_GIVEN TASK_
Copy the material below word for word, with every line unchanged.

_ROWS_
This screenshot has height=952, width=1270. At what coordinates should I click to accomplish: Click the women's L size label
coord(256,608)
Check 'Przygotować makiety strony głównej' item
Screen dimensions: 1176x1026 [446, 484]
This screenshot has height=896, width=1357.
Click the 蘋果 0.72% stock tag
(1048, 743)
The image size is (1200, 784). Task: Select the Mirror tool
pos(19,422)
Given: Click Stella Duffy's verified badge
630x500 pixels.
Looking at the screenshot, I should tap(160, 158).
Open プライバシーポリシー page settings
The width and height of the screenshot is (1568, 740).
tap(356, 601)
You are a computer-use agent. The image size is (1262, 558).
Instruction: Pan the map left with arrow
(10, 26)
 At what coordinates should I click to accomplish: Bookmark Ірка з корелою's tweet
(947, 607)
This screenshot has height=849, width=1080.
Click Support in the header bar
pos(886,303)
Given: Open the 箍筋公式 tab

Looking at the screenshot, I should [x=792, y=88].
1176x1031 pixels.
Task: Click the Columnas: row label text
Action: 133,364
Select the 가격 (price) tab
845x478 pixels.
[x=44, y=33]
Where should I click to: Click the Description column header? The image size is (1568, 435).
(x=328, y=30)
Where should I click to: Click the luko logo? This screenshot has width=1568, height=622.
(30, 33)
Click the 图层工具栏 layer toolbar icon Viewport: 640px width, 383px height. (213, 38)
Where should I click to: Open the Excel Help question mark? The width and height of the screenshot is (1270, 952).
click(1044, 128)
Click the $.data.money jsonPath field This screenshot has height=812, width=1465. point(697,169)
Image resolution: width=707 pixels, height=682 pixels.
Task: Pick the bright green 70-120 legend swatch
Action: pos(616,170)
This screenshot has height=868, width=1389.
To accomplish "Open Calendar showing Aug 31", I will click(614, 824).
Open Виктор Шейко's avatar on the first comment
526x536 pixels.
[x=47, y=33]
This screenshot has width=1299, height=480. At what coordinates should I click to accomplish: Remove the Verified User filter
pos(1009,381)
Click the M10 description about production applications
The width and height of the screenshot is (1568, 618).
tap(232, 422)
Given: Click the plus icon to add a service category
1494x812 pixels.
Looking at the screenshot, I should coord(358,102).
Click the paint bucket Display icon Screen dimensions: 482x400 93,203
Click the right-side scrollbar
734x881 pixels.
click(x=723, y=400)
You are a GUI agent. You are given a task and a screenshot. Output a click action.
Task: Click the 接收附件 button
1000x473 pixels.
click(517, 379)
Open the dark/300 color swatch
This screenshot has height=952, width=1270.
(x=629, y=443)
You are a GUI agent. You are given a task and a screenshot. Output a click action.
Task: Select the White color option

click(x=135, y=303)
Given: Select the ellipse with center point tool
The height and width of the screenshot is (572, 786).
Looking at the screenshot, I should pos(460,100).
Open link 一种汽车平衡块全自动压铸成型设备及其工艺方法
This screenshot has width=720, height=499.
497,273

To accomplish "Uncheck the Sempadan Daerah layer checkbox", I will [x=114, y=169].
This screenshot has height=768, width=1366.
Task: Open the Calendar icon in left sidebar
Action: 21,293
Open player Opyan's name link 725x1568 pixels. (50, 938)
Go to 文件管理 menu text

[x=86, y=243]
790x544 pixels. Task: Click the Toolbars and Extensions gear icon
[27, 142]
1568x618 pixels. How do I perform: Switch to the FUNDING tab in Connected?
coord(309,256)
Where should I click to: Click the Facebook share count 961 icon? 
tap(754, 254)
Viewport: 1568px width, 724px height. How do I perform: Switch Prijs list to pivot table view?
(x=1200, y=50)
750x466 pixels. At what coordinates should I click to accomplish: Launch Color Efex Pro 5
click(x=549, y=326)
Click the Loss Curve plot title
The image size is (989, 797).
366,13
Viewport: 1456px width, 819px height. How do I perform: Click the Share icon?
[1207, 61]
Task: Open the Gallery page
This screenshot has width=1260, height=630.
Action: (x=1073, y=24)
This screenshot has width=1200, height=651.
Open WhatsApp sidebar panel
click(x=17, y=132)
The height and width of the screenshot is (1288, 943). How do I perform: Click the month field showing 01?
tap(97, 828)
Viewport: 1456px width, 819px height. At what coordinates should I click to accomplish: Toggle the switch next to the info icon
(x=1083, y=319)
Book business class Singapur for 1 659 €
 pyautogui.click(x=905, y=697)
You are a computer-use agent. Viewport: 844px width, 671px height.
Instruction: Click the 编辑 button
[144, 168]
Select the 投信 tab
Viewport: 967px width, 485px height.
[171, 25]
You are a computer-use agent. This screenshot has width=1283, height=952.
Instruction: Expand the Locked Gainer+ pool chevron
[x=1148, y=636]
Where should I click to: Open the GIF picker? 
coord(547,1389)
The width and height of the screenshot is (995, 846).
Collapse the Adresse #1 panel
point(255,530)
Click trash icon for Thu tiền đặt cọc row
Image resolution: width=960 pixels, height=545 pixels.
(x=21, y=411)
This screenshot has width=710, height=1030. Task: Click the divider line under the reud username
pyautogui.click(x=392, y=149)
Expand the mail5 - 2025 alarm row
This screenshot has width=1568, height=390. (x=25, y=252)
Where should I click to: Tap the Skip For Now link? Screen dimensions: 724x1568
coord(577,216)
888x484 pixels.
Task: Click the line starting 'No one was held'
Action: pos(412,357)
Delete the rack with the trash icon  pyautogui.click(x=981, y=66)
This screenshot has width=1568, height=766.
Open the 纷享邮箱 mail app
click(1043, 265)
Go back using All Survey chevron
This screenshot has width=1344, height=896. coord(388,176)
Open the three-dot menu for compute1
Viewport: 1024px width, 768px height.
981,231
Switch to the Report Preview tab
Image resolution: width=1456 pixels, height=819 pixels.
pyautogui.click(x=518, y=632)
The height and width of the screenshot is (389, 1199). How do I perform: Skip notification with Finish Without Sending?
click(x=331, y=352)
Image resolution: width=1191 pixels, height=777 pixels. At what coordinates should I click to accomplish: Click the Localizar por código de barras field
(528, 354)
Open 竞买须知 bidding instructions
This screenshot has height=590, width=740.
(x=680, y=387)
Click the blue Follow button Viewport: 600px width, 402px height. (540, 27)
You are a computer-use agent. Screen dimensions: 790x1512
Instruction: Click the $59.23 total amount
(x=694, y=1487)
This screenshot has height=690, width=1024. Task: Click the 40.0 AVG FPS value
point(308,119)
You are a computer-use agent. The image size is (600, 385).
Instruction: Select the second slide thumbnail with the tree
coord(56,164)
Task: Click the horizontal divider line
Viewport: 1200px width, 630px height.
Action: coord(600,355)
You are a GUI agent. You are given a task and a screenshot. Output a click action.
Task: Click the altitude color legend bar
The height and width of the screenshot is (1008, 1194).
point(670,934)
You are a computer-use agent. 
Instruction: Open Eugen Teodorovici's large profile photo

_WORKED ANSWER_
This screenshot has height=952, width=1270. At what coordinates should I click to accomplish: Click the women's L size label
coord(256,608)
Check 'Przygotować makiety strony głównej' item
Screen dimensions: 1176x1026 [446, 484]
This screenshot has height=896, width=1357.
Click the 蘋果 0.72% stock tag
(1048, 743)
The image size is (1200, 784). Task: Select the Mirror tool
pos(19,422)
Given: Click Stella Duffy's verified badge
630x500 pixels.
Looking at the screenshot, I should tap(160, 158).
Open プライバシーポリシー page settings
The width and height of the screenshot is (1568, 740).
tap(356, 601)
You are a computer-use agent. The image size is (1262, 558).
Instruction: Pan the map left with arrow
(10, 26)
 At what coordinates should I click to accomplish: Bookmark Ірка з корелою's tweet
(947, 607)
This screenshot has height=849, width=1080.
Click Support in the header bar
pos(886,303)
Given: Open the 箍筋公式 tab

Looking at the screenshot, I should [x=792, y=88].
1176x1031 pixels.
Task: Click the Columnas: row label text
Action: 133,364
Select the 가격 (price) tab
845x478 pixels.
[x=44, y=33]
Where should I click to: Click the Description column header? The image size is (1568, 435).
(x=328, y=30)
Where should I click to: Click the luko logo? This screenshot has width=1568, height=622.
(30, 33)
Click the 图层工具栏 layer toolbar icon Viewport: 640px width, 383px height. (213, 38)
Where should I click to: Open the Excel Help question mark? The width and height of the screenshot is (1270, 952).
click(1044, 128)
Click the $.data.money jsonPath field This screenshot has height=812, width=1465. point(697,169)
Image resolution: width=707 pixels, height=682 pixels.
Task: Pick the bright green 70-120 legend swatch
Action: pos(616,170)
This screenshot has height=868, width=1389.
To accomplish "Open Calendar showing Aug 31", I will click(614, 824).
Open Виктор Шейко's avatar on the first comment
526x536 pixels.
[x=47, y=33]
This screenshot has width=1299, height=480. At what coordinates should I click to accomplish: Remove the Verified User filter
pos(1009,381)
Click the M10 description about production applications
The width and height of the screenshot is (1568, 618).
tap(232, 422)
Given: Click the plus icon to add a service category
1494x812 pixels.
Looking at the screenshot, I should coord(358,102).
Click the paint bucket Display icon Screen dimensions: 482x400 93,203
Click the right-side scrollbar
734x881 pixels.
click(x=723, y=400)
You are a GUI agent. You are given a task and a screenshot. Output a click action.
Task: Click the 接收附件 button
1000x473 pixels.
click(517, 379)
Open the dark/300 color swatch
This screenshot has height=952, width=1270.
(x=629, y=443)
You are a GUI agent. You are given a task and a screenshot. Output a click action.
Task: Select the White color option

click(x=135, y=303)
Given: Select the ellipse with center point tool
The height and width of the screenshot is (572, 786).
Looking at the screenshot, I should pos(460,100).
Open link 一种汽车平衡块全自动压铸成型设备及其工艺方法
This screenshot has width=720, height=499.
497,273

To accomplish "Uncheck the Sempadan Daerah layer checkbox", I will [x=114, y=169].
This screenshot has height=768, width=1366.
Task: Open the Calendar icon in left sidebar
Action: 21,293
Open player Opyan's name link 725x1568 pixels. (50, 938)
Go to 文件管理 menu text

[x=86, y=243]
790x544 pixels. Task: Click the Toolbars and Extensions gear icon
[27, 142]
1568x618 pixels. How do I perform: Switch to the FUNDING tab in Connected?
coord(309,256)
Where should I click to: Click the Facebook share count 961 icon? 
tap(754, 254)
Viewport: 1568px width, 724px height. How do I perform: Switch Prijs list to pivot table view?
(x=1200, y=50)
750x466 pixels. At what coordinates should I click to accomplish: Launch Color Efex Pro 5
click(x=549, y=326)
Click the Loss Curve plot title
The image size is (989, 797).
366,13
Viewport: 1456px width, 819px height. How do I perform: Click the Share icon?
[1207, 61]
Task: Open the Gallery page
This screenshot has width=1260, height=630.
Action: (x=1073, y=24)
This screenshot has width=1200, height=651.
Open WhatsApp sidebar panel
click(x=17, y=132)
The height and width of the screenshot is (1288, 943). How do I perform: Click the month field showing 01?
tap(97, 828)
Viewport: 1456px width, 819px height. At what coordinates should I click to accomplish: Toggle the switch next to the info icon
(x=1083, y=319)
Book business class Singapur for 1 659 €
 pyautogui.click(x=905, y=697)
You are a computer-use agent. Viewport: 844px width, 671px height.
Instruction: Click the 编辑 button
[144, 168]
Select the 投信 tab
Viewport: 967px width, 485px height.
[171, 25]
You are a computer-use agent. This screenshot has width=1283, height=952.
Instruction: Expand the Locked Gainer+ pool chevron
[x=1148, y=636]
Where should I click to: Open the GIF picker? 
coord(547,1389)
The width and height of the screenshot is (995, 846).
Collapse the Adresse #1 panel
point(255,530)
Click trash icon for Thu tiền đặt cọc row
Image resolution: width=960 pixels, height=545 pixels.
(x=21, y=411)
This screenshot has width=710, height=1030. Task: Click the divider line under the reud username
pyautogui.click(x=392, y=149)
Expand the mail5 - 2025 alarm row
This screenshot has width=1568, height=390. (x=25, y=252)
Where should I click to: Tap the Skip For Now link? Screen dimensions: 724x1568
coord(577,216)
888x484 pixels.
Task: Click the line starting 'No one was held'
Action: pos(412,357)
Delete the rack with the trash icon  pyautogui.click(x=981, y=66)
This screenshot has width=1568, height=766.
Open the 纷享邮箱 mail app
click(1043, 265)
Go back using All Survey chevron
This screenshot has width=1344, height=896. coord(388,176)
Open the three-dot menu for compute1
Viewport: 1024px width, 768px height.
981,231
Switch to the Report Preview tab
Image resolution: width=1456 pixels, height=819 pixels.
pyautogui.click(x=518, y=632)
The height and width of the screenshot is (389, 1199). How do I perform: Skip notification with Finish Without Sending?
click(x=331, y=352)
Image resolution: width=1191 pixels, height=777 pixels. At what coordinates should I click to accomplish: Click the Localizar por código de barras field
(528, 354)
Open 竞买须知 bidding instructions
This screenshot has height=590, width=740.
(x=680, y=387)
Click the blue Follow button Viewport: 600px width, 402px height. (540, 27)
You are a computer-use agent. Screen dimensions: 790x1512
Instruction: Click the $59.23 total amount
(x=694, y=1487)
This screenshot has height=690, width=1024. Task: Click the 40.0 AVG FPS value
point(308,119)
You are a computer-use agent. The image size is (600, 385).
Instruction: Select the second slide thumbnail with the tree
coord(56,164)
Task: Click the horizontal divider line
Viewport: 1200px width, 630px height.
Action: coord(600,355)
You are a GUI agent. You are given a task and a screenshot. Output a click action.
Task: Click the altitude color legend bar
The height and width of the screenshot is (1008, 1194).
point(670,934)
You are a computer-use agent. 
Instruction: Open Eugen Teodorovici's large profile photo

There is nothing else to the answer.